Exercise
Rescale everything from the line containing "This screenshot has height=720, width=1280." down through the last of the entries, and reproduce those lines alone, requests included. Multiply each coordinate in the answers by 1.4 and round it to a whole number, with halves rounded up, and leave every other number unchanged.

Raw records
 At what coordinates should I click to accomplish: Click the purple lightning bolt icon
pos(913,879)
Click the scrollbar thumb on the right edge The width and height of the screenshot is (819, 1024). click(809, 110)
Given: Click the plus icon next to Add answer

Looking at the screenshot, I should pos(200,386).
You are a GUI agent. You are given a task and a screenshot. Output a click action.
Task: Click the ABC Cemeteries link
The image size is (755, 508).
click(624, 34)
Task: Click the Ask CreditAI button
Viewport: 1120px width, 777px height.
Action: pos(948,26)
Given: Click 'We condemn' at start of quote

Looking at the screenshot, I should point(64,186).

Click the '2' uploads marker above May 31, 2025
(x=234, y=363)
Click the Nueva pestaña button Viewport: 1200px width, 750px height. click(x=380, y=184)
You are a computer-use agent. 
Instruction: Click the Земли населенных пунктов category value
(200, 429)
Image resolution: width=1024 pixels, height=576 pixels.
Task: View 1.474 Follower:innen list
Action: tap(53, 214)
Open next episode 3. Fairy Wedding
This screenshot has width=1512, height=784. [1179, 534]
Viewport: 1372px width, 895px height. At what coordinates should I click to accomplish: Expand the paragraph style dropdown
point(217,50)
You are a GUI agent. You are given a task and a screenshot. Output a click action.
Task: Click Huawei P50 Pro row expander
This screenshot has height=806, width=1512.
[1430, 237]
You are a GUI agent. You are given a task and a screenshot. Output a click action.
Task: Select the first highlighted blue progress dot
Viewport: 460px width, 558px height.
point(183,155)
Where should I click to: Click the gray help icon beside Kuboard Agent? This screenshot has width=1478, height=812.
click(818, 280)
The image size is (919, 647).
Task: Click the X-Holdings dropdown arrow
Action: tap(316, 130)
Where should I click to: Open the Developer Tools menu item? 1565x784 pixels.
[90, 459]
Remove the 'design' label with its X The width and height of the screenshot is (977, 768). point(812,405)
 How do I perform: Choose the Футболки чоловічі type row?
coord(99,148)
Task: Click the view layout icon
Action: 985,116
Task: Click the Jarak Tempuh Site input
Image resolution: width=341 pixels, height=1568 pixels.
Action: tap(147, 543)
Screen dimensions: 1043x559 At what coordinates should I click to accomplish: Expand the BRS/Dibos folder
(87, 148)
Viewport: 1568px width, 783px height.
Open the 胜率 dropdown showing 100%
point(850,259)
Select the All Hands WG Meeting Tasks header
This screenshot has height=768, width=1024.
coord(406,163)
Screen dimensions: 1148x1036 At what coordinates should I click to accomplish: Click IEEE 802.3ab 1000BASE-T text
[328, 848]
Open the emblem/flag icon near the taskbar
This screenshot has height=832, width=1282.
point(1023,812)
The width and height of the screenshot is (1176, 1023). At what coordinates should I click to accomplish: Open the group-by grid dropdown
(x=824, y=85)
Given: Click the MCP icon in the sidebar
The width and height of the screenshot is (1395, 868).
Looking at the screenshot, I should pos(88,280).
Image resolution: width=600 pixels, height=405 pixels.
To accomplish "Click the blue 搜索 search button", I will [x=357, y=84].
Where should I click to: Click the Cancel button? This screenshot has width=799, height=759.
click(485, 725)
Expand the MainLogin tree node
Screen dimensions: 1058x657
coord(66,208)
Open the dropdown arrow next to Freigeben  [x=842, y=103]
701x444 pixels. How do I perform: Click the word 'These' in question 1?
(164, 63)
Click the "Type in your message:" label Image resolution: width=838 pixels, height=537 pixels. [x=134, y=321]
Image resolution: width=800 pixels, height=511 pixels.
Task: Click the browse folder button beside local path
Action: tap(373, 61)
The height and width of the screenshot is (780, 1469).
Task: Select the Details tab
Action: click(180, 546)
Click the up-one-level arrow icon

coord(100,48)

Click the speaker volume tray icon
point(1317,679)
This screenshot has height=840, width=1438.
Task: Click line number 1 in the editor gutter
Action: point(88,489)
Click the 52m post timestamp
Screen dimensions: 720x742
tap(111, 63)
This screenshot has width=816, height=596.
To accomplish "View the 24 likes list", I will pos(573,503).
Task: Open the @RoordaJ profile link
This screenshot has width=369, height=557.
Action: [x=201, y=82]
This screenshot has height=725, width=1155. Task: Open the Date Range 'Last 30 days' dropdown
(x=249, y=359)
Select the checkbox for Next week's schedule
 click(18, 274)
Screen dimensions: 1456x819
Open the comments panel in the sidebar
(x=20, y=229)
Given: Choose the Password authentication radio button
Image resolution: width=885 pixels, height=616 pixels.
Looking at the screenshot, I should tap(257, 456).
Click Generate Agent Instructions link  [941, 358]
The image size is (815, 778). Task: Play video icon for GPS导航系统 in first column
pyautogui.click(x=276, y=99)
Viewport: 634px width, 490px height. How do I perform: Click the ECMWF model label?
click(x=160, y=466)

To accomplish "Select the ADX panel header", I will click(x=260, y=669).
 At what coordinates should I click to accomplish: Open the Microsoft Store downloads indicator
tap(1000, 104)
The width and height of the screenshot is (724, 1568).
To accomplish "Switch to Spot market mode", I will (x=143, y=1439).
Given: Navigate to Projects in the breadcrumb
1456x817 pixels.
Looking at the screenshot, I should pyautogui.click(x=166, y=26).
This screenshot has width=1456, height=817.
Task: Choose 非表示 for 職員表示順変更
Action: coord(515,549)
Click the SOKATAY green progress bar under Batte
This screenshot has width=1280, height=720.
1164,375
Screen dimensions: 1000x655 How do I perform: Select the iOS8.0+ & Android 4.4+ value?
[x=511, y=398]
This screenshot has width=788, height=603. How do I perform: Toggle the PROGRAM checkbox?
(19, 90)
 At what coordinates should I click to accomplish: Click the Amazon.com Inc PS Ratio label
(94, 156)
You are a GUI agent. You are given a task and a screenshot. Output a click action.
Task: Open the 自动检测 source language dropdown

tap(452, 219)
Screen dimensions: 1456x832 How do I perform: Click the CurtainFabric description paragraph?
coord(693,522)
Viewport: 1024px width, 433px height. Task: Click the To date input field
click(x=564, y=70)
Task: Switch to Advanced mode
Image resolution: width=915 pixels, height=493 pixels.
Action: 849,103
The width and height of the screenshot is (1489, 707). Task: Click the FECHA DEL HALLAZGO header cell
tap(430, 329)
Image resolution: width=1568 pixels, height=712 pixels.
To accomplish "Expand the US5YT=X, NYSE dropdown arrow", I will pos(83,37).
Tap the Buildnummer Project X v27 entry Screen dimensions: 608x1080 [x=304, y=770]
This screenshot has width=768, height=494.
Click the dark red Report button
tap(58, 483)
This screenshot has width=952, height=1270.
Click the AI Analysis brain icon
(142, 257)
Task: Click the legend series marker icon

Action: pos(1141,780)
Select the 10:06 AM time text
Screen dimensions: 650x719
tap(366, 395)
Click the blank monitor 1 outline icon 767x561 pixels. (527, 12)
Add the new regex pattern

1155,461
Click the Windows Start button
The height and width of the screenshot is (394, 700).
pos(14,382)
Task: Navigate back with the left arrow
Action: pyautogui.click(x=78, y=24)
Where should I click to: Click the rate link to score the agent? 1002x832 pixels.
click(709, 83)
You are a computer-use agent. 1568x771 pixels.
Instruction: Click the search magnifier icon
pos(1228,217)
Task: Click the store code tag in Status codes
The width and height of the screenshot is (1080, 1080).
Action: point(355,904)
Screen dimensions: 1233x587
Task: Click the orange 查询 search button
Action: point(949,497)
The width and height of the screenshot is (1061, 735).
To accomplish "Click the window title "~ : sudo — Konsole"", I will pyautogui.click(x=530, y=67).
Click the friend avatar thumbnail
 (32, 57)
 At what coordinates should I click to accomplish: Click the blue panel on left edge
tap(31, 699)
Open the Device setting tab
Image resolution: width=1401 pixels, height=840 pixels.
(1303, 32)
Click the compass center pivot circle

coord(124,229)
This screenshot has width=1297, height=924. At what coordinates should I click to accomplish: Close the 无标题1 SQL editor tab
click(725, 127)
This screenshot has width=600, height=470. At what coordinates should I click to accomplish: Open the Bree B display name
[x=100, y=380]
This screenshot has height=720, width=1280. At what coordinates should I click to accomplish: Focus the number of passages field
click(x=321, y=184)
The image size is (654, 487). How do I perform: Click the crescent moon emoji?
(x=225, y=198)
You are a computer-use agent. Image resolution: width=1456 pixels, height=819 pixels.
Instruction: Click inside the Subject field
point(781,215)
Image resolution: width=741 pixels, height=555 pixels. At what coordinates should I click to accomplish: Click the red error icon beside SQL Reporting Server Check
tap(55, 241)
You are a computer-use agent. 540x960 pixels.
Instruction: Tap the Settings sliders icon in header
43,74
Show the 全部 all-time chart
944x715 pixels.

Written answer
This screenshot has height=720, width=1280. At what coordinates should I click to accomplish: Focus the number of passages field
click(x=449, y=258)
The image size is (654, 487). How do I perform: Click the crescent moon emoji?
(x=315, y=277)
You are a computer-use agent. Image resolution: width=1456 pixels, height=819 pixels.
Instruction: Click inside the Subject field
point(1093,301)
Image resolution: width=741 pixels, height=555 pixels. At what coordinates should I click to accomplish: Click the red error icon beside SQL Reporting Server Check
tap(77, 337)
You are a computer-use agent. 540x960 pixels.
Instruction: Tap the Settings sliders icon in header
60,104
Show the 全部 all-time chart
944x715 pixels.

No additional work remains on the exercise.